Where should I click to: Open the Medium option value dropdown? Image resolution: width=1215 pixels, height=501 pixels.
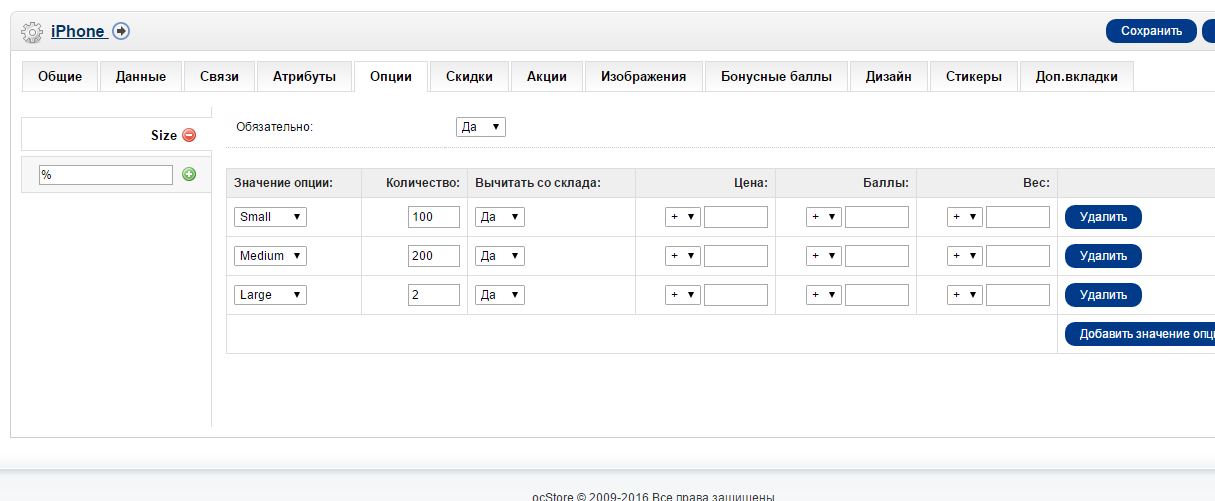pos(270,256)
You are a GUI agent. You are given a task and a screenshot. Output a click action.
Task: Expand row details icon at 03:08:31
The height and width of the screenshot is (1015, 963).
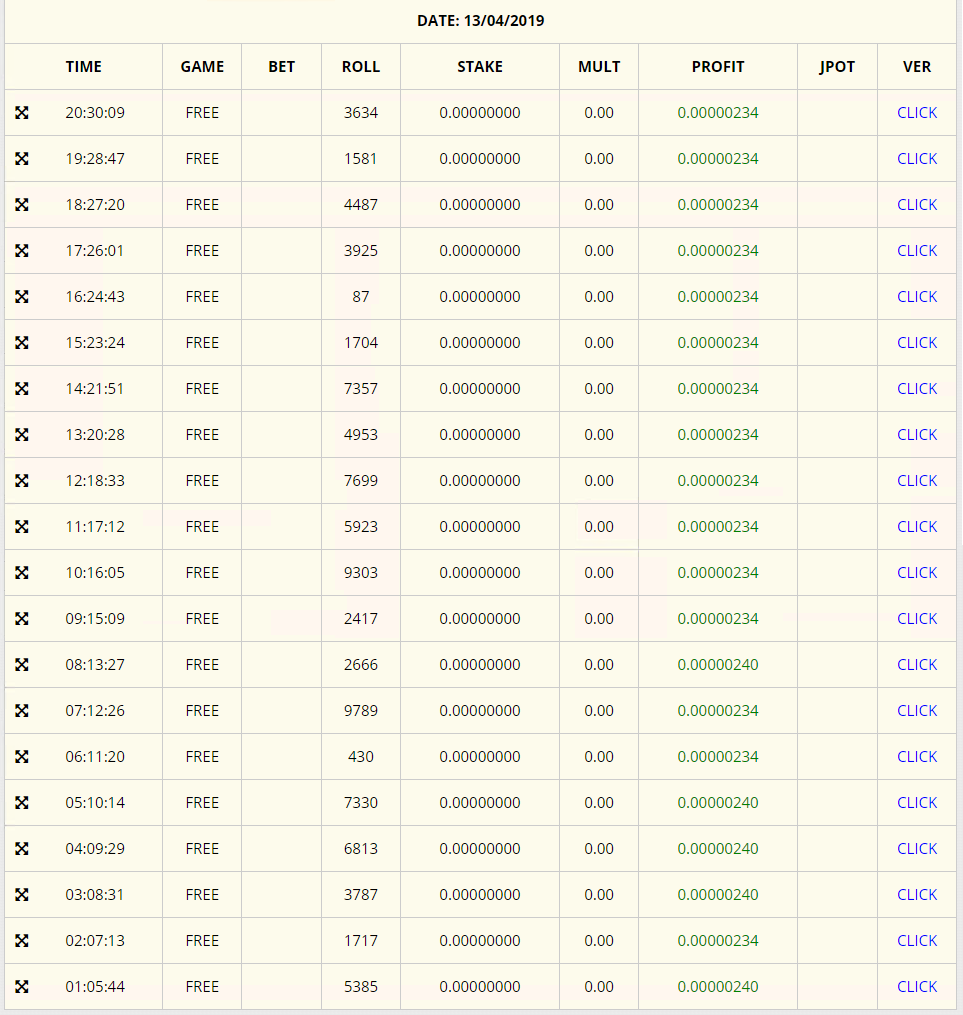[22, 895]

* * *

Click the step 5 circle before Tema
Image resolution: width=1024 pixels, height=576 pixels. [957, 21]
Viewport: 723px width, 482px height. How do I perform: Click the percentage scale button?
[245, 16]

...

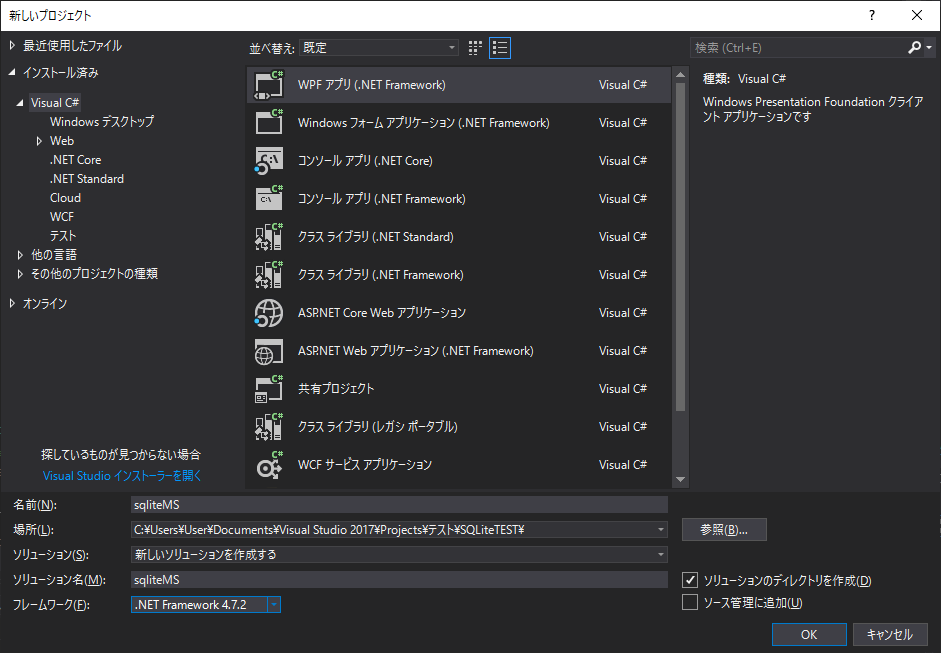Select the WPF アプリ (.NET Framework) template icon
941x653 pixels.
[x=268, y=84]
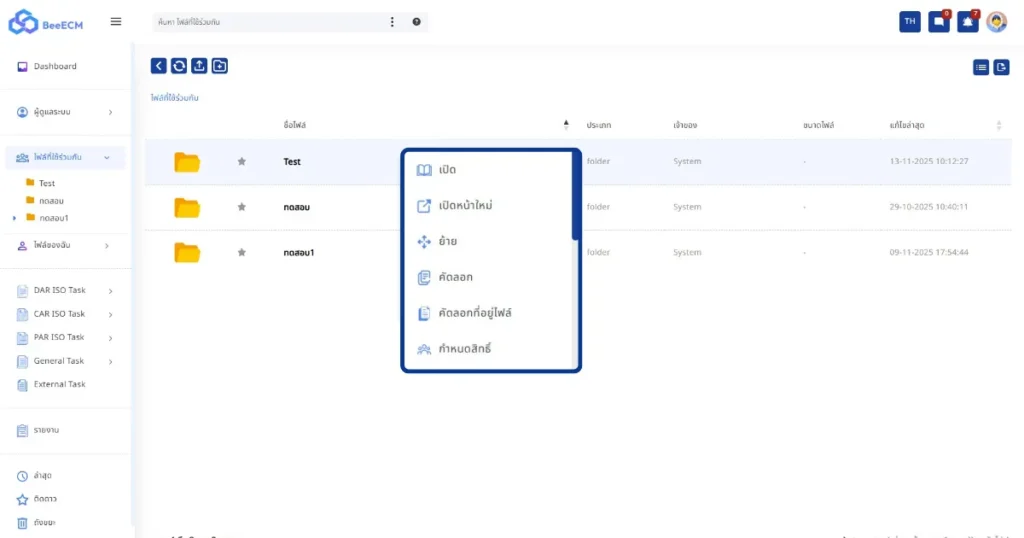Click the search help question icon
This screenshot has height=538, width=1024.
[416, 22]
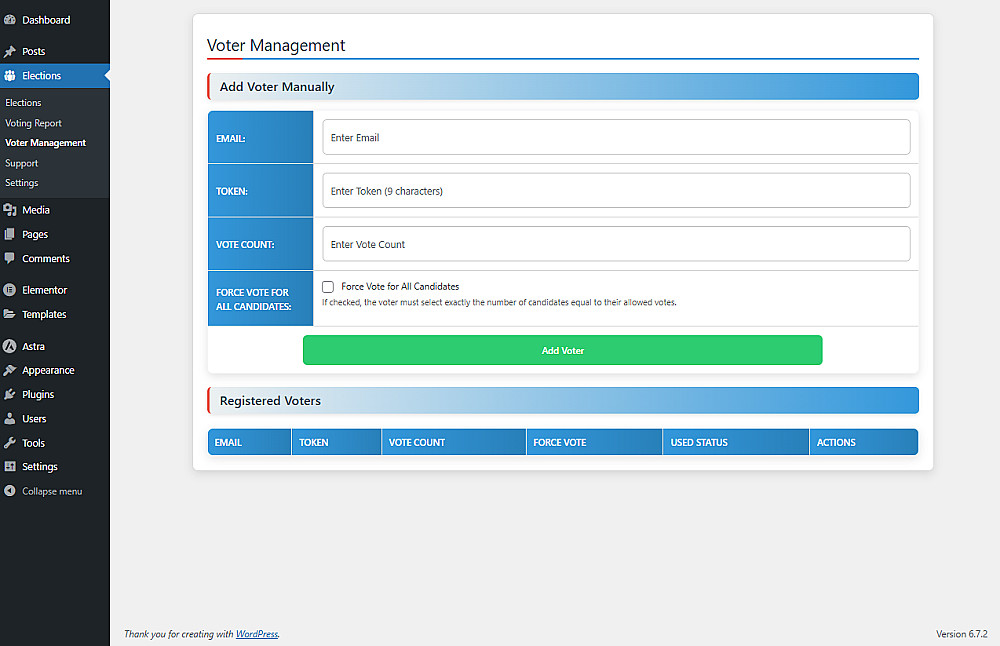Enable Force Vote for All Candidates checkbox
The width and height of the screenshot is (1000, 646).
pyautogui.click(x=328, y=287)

WHAT TO DO:
Return exactly the lines that appear in the data above between the line containing "Where should I" and the line containing "Task: Expand row details icon at 03:08:31", both of which are included, and leave the pictures out.

SOLUTION FOR THIS EXERCISE:
Where should I click to: Open the Medium option value dropdown? Image resolution: width=1215 pixels, height=501 pixels.
pos(270,256)
You are a GUI agent. You are given a task and a screenshot. Output a click action.
Task: Expand row details icon at 03:08:31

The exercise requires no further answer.